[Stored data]
++++++++
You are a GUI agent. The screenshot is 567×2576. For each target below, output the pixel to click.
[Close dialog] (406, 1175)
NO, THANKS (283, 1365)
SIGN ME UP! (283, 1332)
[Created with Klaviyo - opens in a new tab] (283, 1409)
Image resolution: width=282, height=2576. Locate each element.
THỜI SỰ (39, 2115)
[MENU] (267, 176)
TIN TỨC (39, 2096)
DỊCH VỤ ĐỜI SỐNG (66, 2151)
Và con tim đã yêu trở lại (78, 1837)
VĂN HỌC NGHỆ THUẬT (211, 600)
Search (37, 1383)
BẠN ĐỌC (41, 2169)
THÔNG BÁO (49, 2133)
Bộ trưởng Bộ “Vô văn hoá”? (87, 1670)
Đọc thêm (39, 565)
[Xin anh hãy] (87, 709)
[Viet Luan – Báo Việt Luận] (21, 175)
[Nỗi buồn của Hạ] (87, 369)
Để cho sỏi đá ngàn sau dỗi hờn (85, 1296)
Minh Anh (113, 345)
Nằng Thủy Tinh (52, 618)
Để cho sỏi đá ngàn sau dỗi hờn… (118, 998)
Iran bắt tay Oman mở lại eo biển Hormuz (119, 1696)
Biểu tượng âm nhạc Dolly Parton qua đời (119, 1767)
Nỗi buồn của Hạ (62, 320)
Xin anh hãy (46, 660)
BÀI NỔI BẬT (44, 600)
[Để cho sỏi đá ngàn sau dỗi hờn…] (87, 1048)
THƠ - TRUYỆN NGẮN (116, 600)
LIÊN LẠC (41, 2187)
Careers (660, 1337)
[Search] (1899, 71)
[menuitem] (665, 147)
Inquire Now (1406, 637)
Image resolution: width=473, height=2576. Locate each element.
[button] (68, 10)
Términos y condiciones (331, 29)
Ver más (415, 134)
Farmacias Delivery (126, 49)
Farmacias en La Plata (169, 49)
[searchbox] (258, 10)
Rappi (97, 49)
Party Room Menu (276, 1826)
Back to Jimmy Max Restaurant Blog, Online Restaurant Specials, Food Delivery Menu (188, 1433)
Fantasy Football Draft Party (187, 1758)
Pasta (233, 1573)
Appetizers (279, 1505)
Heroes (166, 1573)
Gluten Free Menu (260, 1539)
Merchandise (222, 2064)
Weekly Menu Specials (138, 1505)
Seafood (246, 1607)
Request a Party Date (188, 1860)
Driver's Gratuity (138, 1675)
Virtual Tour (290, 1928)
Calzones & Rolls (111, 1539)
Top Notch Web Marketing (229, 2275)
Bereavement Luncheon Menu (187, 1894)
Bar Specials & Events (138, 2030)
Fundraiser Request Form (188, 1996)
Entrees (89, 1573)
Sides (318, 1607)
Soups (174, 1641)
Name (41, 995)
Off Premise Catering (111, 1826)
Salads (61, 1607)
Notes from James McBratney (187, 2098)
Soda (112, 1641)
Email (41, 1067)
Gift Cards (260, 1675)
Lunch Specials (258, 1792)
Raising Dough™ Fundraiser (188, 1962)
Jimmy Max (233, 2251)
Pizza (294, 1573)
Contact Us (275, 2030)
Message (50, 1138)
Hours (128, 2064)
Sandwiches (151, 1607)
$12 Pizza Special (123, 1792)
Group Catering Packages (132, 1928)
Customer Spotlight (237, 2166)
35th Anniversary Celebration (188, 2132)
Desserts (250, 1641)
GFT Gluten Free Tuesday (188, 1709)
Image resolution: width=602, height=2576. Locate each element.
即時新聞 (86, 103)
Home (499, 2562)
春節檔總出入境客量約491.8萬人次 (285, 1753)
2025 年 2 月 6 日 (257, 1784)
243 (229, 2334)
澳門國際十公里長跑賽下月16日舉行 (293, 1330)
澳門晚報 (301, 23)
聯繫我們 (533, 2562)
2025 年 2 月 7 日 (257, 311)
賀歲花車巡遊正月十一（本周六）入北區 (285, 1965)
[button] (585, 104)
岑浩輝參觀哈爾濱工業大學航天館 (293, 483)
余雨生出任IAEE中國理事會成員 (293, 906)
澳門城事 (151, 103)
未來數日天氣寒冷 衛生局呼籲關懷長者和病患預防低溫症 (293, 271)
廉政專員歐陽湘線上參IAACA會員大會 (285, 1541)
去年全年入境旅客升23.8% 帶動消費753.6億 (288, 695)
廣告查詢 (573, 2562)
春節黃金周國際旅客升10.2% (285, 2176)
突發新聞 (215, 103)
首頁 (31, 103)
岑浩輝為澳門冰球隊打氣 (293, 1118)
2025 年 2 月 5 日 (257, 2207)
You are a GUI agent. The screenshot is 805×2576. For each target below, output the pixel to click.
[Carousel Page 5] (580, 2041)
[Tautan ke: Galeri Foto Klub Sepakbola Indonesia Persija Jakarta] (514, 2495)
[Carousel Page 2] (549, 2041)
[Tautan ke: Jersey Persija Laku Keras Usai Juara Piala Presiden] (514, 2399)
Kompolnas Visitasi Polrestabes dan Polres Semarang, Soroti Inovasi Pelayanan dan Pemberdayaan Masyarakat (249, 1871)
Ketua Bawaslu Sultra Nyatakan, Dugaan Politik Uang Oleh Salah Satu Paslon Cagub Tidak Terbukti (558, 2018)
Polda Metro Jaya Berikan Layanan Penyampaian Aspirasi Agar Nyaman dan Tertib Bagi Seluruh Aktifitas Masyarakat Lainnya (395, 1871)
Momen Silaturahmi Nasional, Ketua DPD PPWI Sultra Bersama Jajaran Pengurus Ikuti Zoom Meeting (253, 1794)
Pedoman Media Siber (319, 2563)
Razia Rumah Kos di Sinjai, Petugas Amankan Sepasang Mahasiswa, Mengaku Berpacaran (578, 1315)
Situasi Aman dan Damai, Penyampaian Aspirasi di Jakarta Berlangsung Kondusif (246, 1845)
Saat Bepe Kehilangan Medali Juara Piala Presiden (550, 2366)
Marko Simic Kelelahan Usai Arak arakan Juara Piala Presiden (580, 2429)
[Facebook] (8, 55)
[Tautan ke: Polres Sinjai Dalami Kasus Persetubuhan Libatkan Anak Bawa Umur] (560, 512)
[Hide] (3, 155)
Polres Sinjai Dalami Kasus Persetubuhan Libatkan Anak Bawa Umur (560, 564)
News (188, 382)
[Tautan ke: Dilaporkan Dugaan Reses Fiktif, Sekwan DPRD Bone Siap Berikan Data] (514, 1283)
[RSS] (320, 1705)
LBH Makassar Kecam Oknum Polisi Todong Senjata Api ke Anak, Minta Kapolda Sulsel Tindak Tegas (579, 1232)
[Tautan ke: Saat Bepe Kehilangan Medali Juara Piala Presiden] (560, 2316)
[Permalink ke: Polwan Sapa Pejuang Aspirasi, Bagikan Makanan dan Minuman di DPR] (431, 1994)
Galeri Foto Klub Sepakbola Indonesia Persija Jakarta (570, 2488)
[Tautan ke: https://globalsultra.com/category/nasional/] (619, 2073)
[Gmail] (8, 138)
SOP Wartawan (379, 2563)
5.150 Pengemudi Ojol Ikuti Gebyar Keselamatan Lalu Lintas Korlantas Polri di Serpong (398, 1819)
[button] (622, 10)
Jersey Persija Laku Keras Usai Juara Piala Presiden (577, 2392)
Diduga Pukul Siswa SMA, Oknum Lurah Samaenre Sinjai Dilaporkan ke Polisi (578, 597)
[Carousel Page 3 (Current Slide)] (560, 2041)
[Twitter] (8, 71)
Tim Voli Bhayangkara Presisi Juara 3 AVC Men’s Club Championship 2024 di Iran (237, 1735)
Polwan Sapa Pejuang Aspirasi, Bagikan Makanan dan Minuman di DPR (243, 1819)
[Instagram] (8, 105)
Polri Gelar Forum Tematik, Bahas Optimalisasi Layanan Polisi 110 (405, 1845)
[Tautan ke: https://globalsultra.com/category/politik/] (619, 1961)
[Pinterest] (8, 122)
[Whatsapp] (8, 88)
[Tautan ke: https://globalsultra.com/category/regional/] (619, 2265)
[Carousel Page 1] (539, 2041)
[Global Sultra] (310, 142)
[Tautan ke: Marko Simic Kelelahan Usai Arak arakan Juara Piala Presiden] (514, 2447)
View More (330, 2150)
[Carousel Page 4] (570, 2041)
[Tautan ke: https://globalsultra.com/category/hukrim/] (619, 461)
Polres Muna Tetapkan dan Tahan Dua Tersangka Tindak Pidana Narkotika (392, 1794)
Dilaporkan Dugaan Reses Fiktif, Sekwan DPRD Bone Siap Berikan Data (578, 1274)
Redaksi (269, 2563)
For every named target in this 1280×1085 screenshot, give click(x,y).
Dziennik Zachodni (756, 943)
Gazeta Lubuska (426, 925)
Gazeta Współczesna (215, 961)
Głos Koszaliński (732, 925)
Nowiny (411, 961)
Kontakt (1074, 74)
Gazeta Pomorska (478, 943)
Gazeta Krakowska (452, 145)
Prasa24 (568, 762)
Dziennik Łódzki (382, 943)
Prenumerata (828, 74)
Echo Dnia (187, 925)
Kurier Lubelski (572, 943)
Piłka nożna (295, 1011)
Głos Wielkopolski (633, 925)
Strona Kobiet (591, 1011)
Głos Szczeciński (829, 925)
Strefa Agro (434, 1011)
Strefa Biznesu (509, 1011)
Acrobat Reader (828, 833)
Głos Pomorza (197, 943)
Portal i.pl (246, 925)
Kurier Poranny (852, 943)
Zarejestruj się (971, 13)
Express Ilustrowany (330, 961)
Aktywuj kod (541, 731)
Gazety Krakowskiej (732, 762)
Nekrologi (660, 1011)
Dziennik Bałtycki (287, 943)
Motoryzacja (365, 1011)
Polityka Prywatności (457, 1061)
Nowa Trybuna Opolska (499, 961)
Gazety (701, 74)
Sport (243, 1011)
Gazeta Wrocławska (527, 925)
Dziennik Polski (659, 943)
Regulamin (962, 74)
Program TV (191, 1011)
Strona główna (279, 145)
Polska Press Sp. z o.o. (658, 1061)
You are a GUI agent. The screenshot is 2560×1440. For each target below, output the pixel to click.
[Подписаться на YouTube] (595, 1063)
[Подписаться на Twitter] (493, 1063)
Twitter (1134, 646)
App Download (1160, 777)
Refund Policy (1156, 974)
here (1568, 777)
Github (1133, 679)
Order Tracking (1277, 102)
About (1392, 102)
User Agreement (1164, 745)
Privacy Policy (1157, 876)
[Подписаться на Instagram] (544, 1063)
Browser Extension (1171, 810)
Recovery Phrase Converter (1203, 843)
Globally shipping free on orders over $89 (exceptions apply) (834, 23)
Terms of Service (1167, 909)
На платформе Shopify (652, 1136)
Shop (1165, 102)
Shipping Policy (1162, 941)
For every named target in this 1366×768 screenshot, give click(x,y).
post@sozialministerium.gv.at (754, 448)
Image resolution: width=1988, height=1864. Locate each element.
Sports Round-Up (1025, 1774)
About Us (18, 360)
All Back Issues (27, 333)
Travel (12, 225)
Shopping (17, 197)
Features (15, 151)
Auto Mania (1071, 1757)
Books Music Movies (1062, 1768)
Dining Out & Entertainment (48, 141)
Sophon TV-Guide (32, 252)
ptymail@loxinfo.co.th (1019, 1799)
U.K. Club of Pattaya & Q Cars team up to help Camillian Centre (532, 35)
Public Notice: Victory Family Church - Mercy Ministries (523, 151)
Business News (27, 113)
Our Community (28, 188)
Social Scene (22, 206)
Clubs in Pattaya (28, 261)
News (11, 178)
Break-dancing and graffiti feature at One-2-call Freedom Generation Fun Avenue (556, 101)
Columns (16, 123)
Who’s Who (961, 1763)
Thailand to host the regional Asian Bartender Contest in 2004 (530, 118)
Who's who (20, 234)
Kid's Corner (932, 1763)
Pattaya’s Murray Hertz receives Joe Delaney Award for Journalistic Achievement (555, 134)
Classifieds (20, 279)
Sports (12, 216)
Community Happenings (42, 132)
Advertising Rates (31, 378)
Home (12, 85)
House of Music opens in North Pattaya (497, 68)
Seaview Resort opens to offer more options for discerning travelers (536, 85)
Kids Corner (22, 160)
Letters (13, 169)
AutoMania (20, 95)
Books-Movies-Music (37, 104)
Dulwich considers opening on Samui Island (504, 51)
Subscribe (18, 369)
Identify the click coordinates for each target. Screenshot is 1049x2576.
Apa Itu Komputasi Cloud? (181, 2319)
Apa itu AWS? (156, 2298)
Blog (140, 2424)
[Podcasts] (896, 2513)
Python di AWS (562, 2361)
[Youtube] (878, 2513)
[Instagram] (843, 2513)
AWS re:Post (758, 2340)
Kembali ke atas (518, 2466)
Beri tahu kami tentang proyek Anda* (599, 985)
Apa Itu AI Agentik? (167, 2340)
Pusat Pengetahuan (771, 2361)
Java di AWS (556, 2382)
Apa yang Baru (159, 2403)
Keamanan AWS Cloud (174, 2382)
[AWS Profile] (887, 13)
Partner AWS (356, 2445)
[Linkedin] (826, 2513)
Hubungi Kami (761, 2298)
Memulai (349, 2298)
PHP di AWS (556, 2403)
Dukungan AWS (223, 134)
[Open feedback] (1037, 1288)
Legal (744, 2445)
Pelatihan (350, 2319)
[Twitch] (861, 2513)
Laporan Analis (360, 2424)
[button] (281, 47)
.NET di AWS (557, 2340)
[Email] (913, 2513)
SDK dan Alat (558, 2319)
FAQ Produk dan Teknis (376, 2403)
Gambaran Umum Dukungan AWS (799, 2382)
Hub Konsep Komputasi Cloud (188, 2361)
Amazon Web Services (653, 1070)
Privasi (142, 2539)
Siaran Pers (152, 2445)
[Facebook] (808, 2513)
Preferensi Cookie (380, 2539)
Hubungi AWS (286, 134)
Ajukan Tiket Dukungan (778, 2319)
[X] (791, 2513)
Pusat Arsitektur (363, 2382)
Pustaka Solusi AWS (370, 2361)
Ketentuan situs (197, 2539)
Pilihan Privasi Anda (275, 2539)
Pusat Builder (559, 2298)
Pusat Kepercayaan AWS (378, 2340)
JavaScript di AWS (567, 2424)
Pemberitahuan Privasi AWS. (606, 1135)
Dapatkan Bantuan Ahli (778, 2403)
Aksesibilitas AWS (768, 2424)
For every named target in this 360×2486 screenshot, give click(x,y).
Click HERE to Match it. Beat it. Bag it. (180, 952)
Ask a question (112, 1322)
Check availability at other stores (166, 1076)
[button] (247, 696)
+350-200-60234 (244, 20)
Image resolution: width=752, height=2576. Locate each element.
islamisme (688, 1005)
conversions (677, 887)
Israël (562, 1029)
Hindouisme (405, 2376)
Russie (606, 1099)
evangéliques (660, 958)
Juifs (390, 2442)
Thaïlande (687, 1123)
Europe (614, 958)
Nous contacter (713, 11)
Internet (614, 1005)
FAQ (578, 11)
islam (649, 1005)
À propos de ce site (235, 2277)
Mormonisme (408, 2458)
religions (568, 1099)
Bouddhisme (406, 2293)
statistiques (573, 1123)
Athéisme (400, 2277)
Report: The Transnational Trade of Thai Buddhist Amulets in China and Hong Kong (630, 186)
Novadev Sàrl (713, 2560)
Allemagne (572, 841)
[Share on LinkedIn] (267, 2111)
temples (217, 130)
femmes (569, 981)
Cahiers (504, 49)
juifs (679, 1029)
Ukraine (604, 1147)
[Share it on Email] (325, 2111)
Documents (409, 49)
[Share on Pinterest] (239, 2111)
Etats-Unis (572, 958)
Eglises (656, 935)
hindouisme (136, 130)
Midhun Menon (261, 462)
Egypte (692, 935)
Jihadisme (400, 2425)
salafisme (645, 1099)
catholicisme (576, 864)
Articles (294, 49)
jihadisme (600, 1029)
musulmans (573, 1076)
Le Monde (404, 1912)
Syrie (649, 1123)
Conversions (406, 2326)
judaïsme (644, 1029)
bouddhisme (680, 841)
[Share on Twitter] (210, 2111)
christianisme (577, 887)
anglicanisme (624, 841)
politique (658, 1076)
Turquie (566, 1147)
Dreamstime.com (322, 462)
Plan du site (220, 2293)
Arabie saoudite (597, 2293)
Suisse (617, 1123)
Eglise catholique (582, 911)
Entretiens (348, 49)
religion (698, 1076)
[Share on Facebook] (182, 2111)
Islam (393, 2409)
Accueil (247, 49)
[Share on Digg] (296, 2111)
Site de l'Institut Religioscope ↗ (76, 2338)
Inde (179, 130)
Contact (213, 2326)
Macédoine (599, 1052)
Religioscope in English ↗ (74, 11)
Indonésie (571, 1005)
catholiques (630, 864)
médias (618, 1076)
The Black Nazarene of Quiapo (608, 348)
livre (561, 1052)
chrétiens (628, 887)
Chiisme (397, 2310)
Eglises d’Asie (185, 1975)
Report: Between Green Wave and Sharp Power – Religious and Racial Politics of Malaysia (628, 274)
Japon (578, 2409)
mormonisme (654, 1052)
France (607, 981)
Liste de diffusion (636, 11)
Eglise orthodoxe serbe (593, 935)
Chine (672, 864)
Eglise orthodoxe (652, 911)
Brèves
++++++++
Problem: If a line in the records above has the word "Подписаться", copy it.

Answer for the task:
[Подписаться на YouTube] (595, 1063)
[Подписаться на Twitter] (493, 1063)
[Подписаться на Instagram] (544, 1063)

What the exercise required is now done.